I’ve been exchanging a number of emails recently with Troy Hunt. Troy is a Microsoft Regional Director and MVP (no, he is not a Microsoft employee) who specializes in web security. He also runs Have I Been Pwned? This is a website that goes through various databases of user accounts and passwords that have been exposed through a data breach.
He dropped me a line to tell me that my account had been exposed.
The email was simple
Essentially he was telling me that my email address had appeared in a data breach and he was trying to confirm if it was real. So, what do I do? I did the usual steps, I sent him my password and had him check. NOT.
I confirmed that the email came from TroyHunt.com. It did. I confirmed that he is indeed the “owner” of the site. He is. (He lives in Surfers Paradise in Australia.) So, based on this information I said I would help him. He sent me back the first three letters of the password that they said was on file.
And it wasn’t my password.
After sending Troy that note he responded saying that that is what other people have been telling him as well. So, where does that leave us?

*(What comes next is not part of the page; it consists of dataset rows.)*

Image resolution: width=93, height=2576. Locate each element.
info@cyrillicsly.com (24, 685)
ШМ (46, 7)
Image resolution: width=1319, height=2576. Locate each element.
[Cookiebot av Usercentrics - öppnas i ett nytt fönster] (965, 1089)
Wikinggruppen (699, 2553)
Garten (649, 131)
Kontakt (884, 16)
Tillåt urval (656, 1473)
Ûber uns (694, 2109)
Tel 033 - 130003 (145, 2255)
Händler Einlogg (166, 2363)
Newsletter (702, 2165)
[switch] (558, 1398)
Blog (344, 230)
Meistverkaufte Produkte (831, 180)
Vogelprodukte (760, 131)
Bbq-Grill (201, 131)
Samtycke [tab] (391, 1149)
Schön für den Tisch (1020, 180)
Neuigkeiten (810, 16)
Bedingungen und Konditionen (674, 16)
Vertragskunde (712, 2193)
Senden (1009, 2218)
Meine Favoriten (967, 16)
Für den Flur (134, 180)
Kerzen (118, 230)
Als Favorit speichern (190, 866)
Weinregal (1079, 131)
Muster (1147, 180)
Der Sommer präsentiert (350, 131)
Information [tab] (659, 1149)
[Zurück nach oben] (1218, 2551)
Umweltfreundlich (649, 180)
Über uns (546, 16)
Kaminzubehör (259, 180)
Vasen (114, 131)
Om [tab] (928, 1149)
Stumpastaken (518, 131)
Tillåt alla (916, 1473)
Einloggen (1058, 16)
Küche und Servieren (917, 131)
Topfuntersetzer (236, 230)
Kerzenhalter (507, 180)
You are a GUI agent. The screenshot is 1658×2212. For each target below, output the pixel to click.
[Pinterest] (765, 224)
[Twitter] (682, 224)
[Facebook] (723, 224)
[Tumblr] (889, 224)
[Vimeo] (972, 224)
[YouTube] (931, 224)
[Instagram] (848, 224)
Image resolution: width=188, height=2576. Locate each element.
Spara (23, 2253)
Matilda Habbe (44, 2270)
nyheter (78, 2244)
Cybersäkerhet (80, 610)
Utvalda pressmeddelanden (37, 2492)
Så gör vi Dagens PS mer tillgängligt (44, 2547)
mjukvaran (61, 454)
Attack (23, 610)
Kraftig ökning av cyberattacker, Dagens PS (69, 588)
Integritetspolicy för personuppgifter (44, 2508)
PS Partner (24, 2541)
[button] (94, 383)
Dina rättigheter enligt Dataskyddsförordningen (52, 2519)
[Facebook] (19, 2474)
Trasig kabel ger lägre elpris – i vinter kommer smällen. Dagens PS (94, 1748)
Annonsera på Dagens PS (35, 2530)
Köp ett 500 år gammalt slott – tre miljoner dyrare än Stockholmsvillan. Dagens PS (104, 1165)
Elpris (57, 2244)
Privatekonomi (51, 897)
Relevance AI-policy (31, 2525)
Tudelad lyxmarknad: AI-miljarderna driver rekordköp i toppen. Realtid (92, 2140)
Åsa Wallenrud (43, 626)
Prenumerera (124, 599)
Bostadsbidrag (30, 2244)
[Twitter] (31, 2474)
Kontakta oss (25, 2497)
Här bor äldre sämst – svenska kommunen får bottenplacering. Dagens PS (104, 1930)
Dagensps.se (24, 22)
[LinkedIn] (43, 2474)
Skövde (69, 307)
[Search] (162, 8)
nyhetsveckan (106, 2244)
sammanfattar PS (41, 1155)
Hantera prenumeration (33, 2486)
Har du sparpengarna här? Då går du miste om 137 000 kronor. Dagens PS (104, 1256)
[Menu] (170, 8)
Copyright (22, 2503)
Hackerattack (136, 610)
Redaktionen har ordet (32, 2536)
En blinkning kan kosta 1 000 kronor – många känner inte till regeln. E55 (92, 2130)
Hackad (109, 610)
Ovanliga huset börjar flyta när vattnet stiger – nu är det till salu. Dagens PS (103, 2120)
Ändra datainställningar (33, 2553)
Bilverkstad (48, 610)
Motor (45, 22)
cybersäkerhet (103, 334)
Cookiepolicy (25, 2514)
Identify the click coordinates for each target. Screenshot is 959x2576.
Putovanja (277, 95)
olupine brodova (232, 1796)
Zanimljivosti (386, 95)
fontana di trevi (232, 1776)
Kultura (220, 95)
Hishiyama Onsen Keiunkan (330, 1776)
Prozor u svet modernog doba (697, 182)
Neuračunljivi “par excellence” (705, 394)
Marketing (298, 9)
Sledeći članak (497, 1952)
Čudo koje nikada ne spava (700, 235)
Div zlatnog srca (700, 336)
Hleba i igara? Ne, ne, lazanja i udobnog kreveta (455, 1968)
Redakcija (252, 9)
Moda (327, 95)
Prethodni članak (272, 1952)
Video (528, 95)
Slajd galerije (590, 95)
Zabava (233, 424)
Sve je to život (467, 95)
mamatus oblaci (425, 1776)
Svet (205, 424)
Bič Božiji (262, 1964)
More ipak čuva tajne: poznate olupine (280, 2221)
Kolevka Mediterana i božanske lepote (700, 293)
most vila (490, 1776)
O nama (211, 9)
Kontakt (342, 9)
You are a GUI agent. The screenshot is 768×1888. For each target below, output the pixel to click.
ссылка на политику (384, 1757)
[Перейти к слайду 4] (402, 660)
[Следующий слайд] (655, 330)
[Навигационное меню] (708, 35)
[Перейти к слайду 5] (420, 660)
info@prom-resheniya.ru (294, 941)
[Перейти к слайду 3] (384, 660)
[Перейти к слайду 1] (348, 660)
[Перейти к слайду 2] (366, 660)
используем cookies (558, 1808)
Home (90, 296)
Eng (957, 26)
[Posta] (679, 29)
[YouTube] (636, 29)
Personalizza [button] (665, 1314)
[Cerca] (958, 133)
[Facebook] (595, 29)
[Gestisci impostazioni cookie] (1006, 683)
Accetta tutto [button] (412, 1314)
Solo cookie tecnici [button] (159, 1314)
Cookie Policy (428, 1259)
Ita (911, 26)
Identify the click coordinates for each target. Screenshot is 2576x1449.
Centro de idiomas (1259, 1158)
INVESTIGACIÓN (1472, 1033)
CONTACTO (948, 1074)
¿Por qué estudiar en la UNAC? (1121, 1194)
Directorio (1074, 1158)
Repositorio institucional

Well, the RootsWeb site has indeed been hacked and a list of accounts has been taken. However, the site has apparently encrypted passwords so that they are not exposed in the event of a data breach. It’s bad enough that they had their user database hacked, my data hacked, but if they had exposed passwords …
All organizations need to take a look at what data they have and answer one simple question:
What will happen if this data is leaked?
One of the ideas floating around a lot of companies is this terrifying idea: your data is going to be leaked so what are you going to do to minimize the damage? Don’t assume that you are going to be able to put up an impenetrable wall forever. It won’t happen. Expect to be breached, so what are you going to do to minimize the damage, not just to you, but to those people whose data you have sequestered away in a location you thought was secure?
This isn’t just a thought experiment, it’s real life. People have lost their jobs over not thinking this through. What data do you have that if it’s exposed is going to cost you a lot in terms of money or reputation? Now that you know what you need to protect, how do you protect it? RootsWeb did something about it and, while the hackers got my email account, they didn’t get my password. But that’s all that RootsWeb really had on me. What data are you storing for your clients?